Матвеич снова присел рядом, с нежностью прижал Жекки к груди, и успокаивая точно маленького ребенка, прошептал, ласково пригладив ее растрепавшиеся темно-русые пряди:
— Ты должна жить, сударушка и ты будешь жить, потому как хочешь доказать ему и всему свету, какая ты настоящая, живая, всамделешная. И душа твоя победит, выстоит. Ты сумеешь, и родишь это чадо и выпестуешь, и полюбишь еще всем сердцем, как всякая мать. Полюбишь любого, кем бы он ни был, и может быть, кто знает, он родиться не полузверем, а самым обыкновенным человеком, как ты, да я.
— Этого не может быть. Аболешев иначе не желал бы так этого ребенка. Он что-то предвидел в нем и… это все не то… Существо это, то, что во мне… как бы сказать, — Жекки приподняла на Матвеича глаза, сияющие потаенным ужасом, — оно все время зовет меня куда-то, и я чувствую, что только из-за него живу до сих пор. Не будь его, этого внутреннего зова, и я бы уже не вынесла… Но сердце все время болит, и его рвут на части какие-то багровые вихри, и я… все время чувствую, что это его последыш, и ненавижу, и знаю, что он может увести меня за собой в какую-то тьму. Он уже присылал за мной. Я видела его посланницу, волчицу, и она забирала меня, как будто я была ее частью. Ну или напротив — она становилась мной. В общем, выходит, из-за этого звериного дитяти я уже, словно бы, и не я. Я могу исчезнуть из-за него, Матвеич. Так что и выбирать особенно не приходиться: или он, или я.
— Выдумщица, — ласково проговорил Матвеич, — это твоя беда говоит так, да растрепанные нервы. А мне думается, что дитятя это и есть твое спасение, твоя самая лучшая надежда быть счастливой, живой и здоровой.

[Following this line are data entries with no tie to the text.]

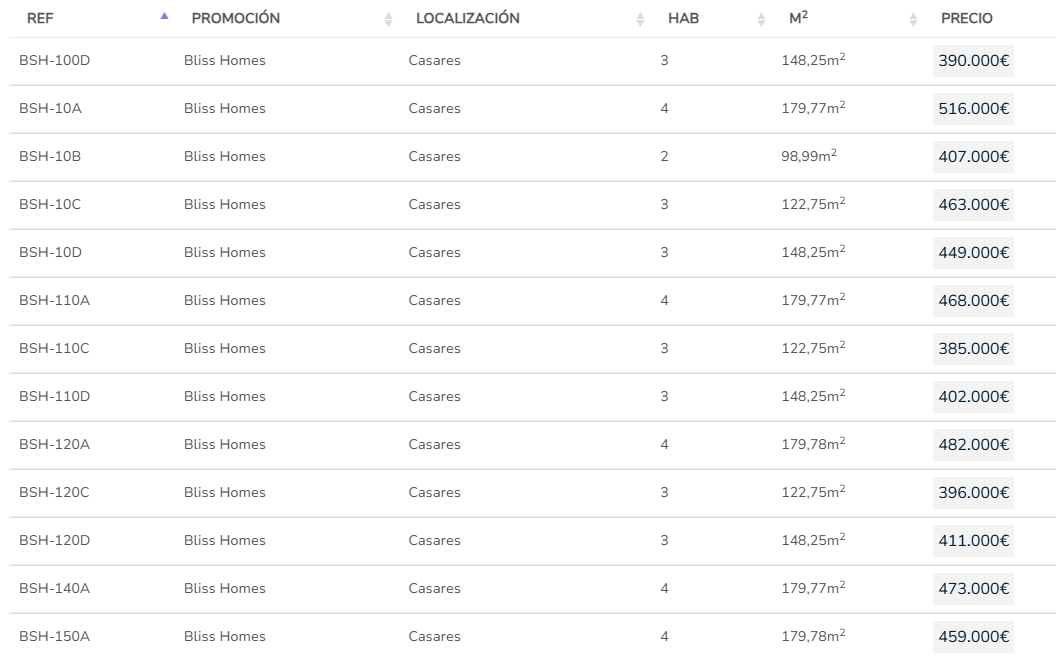This screenshot has height=659, width=1056.
Task: Click the 459.000€ price for BSH-150A
Action: (973, 637)
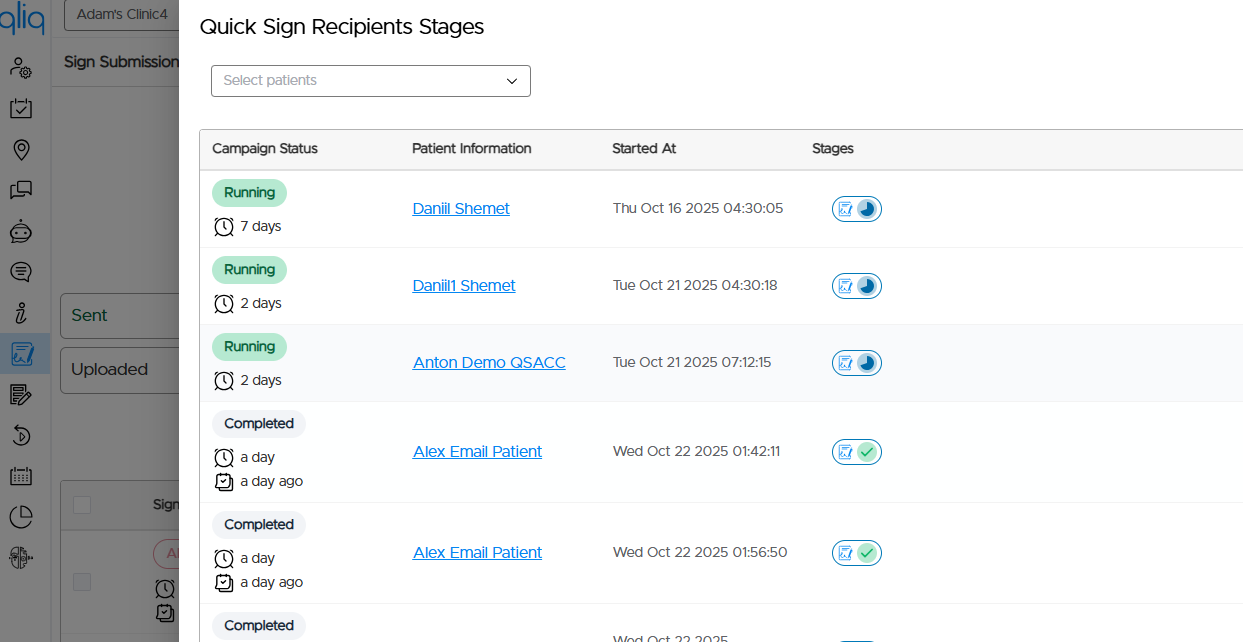Image resolution: width=1243 pixels, height=642 pixels.
Task: Select the Sent tab
Action: point(119,316)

Нужно только уехать в безопасное место, произвести его на свет, и все в тебе тотчас переменится. Ты снова сможешь любить.
Жекки отстранила от себя руку Поликарпа Матвеича и с незаметной для себя несокрушимой тоской сказала: «Ты ничего не понял, Матвеич. А я то думала, что смогу объяснить…»
Она устало поднялась и, медленно передвигая ногами, как будто налитыми свинцом, поплелась в переднюю. Матвеич растерянно смотрел ей вслед. И хотя он не узнавал свою сударушку в уходившей от него чужой, изломанной женщине, наверное, ему следовало бы все же остановить ее, удержав во чтобы то ни стало. И, наверное, Голубок был прав, уверяя, что Матвеич много чего не понимал в них обоих — и в Голубке, и в Жекки. И все же, сейчас Матвеич мог, вернее должен был что-то сделать, чтобы переубедить ее. Но на пороге Жекки обернулась к нему с таким не своим, почерневшим от злобы лицом, что он почти испугался.